Recently, the result of an ANXA1-knockout mice study suggested that tumor growth and metastasis using cancer cell lines were significantly decreased in ANXA1-knockout mice compared to ANXA1 wild-type mice (23). Furthermore, ANXA1 acts directly on the EGFR to regulate the EGFR/Ras pathway, and binds to the EGFR adaptor protein Grb2 and increases Ras activity, resulting in the activation of the mitogen-activated protein kinase extracellular signal-regulated kinase (24). An in vitro experiment of a colorectal cancer cell line, knocked down for ANXA1 expression using an siRNA method, found attenuated cellular invasion (25). These data indicate that ANXA1 expression may be associated with tumor growth, tumor invasion and metastasis, and may support our current results that ANXA1 expression is up-regulated in a subset of gastric and colon cancer and is significantly associated with lymphatic invasion, venous invasion, lymph node metastases and UICC stage in both gastric and colon cancer.

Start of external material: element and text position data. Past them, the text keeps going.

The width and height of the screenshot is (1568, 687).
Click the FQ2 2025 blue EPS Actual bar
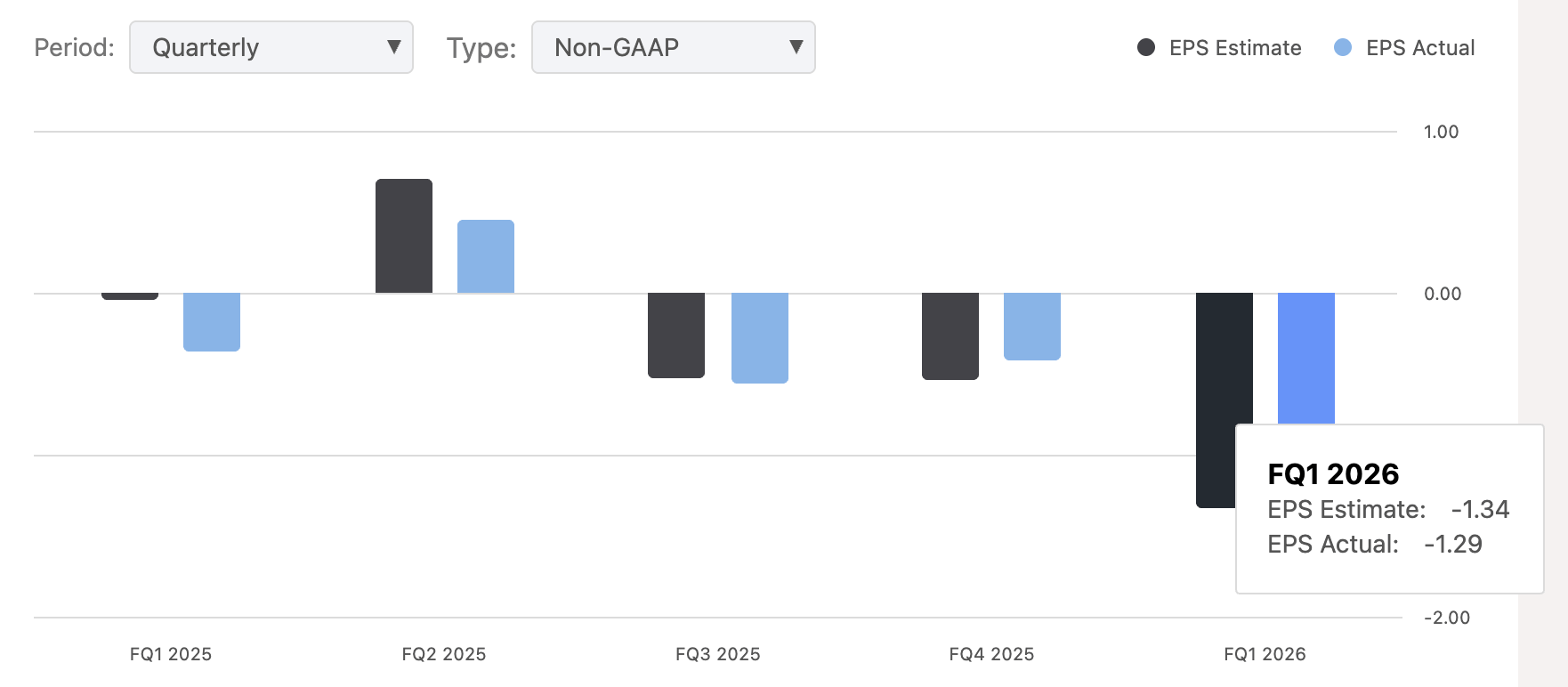(486, 256)
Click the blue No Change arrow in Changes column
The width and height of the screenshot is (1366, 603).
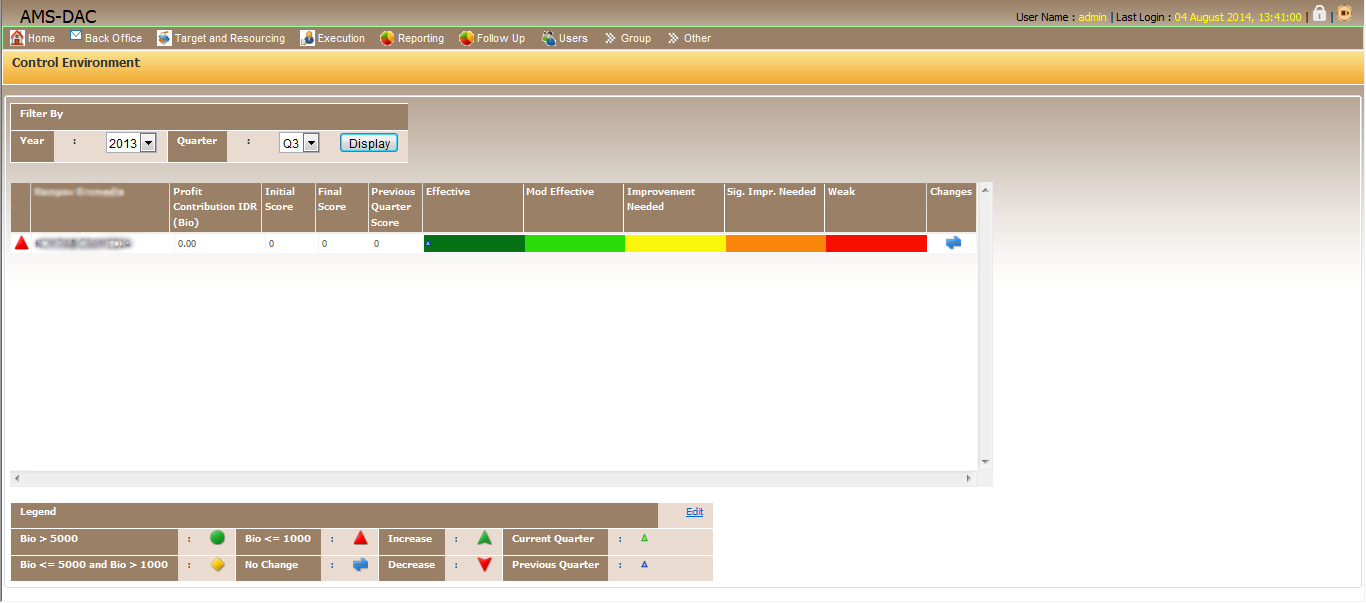point(953,243)
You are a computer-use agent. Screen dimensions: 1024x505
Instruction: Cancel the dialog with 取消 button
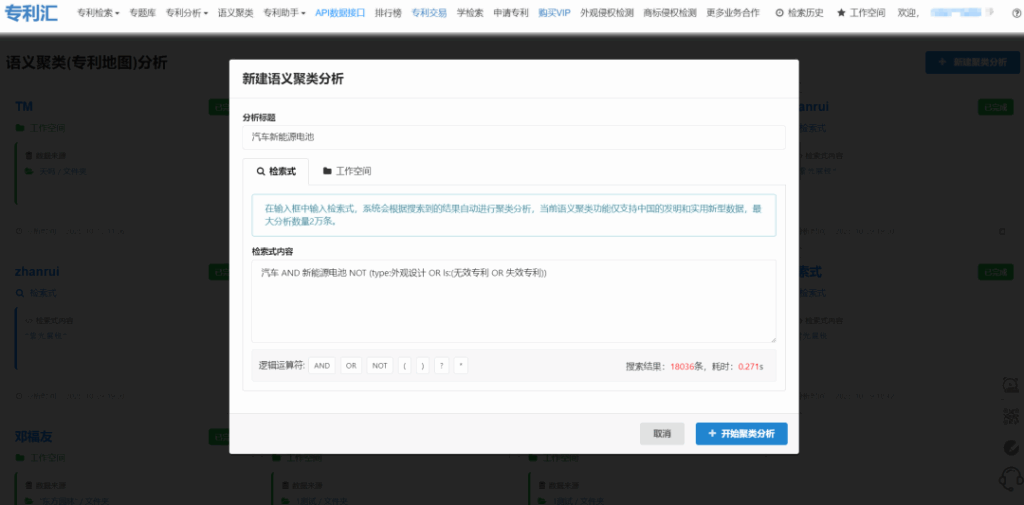click(x=662, y=434)
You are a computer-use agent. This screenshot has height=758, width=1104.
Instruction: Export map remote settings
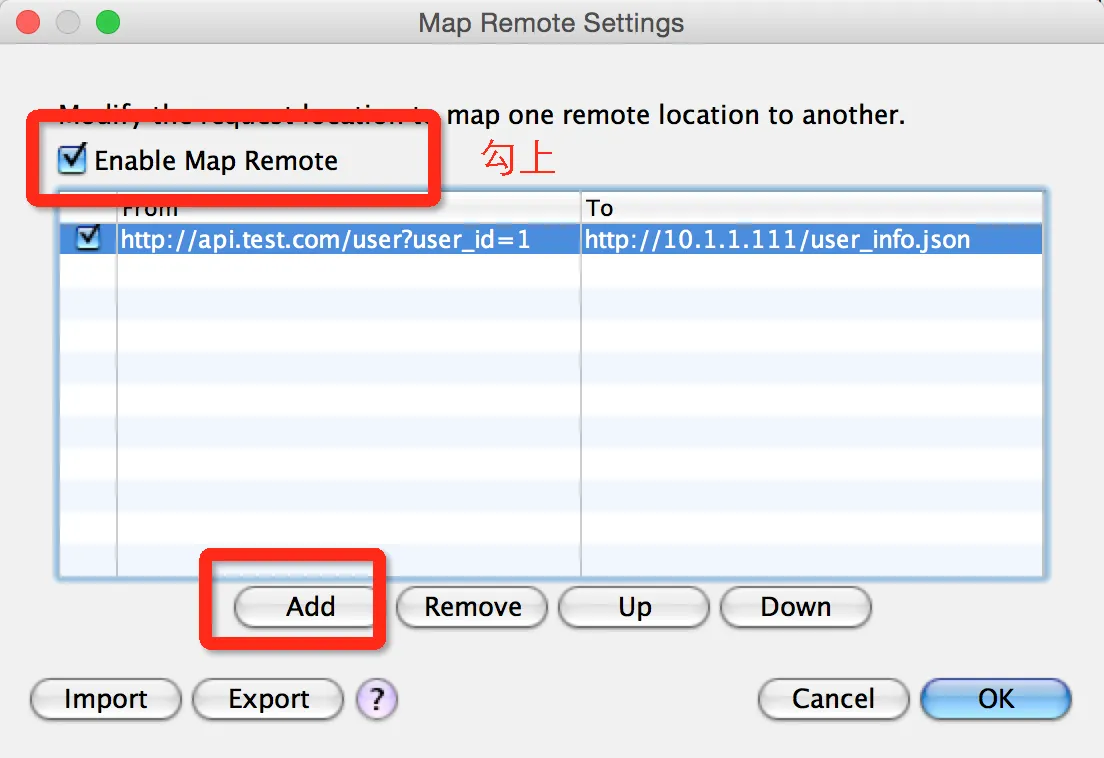pos(268,699)
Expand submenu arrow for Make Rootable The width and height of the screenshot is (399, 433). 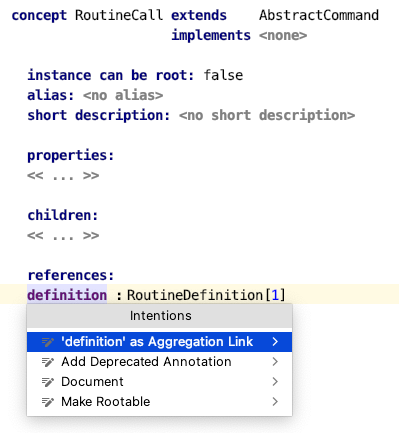pos(275,402)
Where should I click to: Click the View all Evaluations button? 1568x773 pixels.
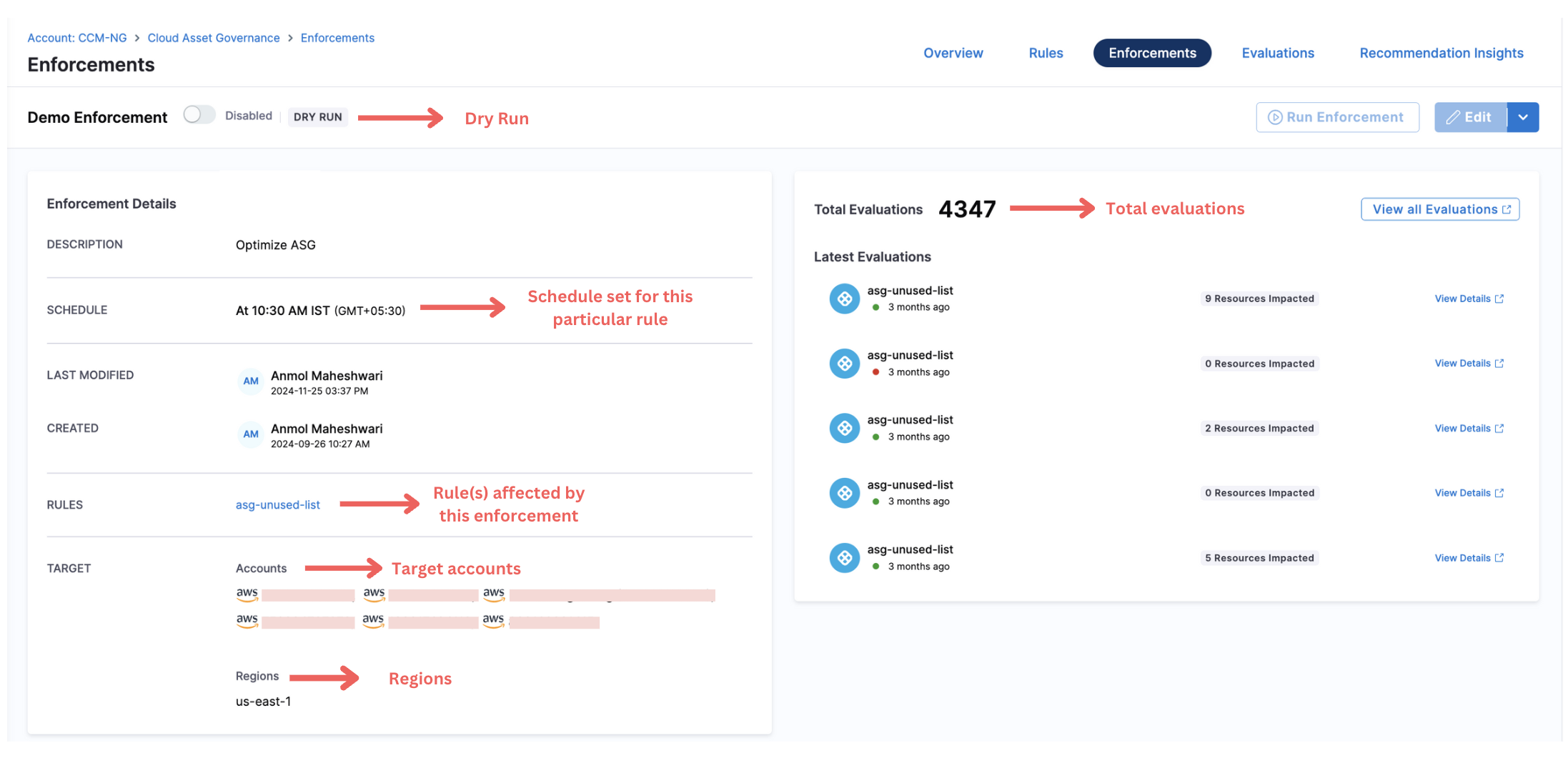[x=1440, y=209]
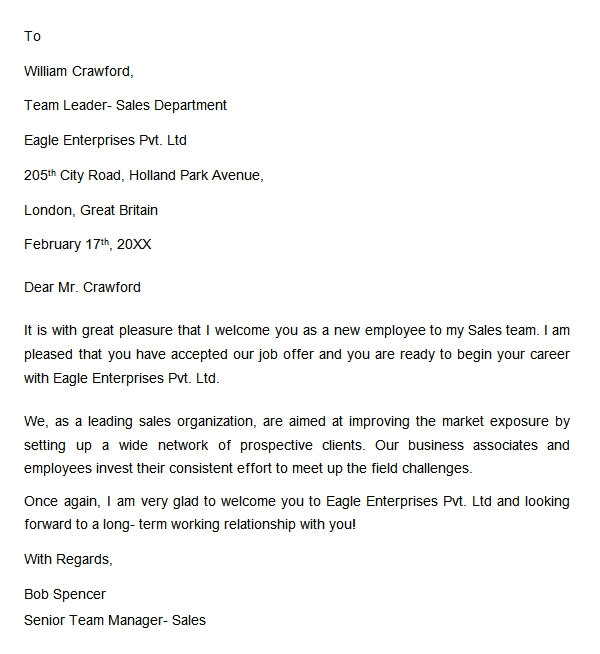Click the "London, Great Britain" line
Viewport: 600px width, 654px height.
91,211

When ANXA1 mRNA was measured in the cancer and non-cancer tissues, no significant differences were observed in the ANXA1 expression level in either type of cancer. Although the number of cases included in the study was small, we realized that it was difficult to evaluate the ANXA1 expression level accurately in cancer cells as ANXA1 was expressed non-specifically in infiltrating cells of interstitial tissues as determined by immunohistochemical staining. Therefore, immunohistochemical staining is a more accurate method than real-time PCR for evaluating ANXA1 expression in clinical samples.
Our results indicate that the clinical significance of ANXA1 expression is related to tumor invasion and metastasis, resulting in poor prognosis. Thus, ANXA1 expression may be a useful marker to predict malignant potential of gastric and colon cancer. Further investigation is needed before its application as a target therapy for cancer.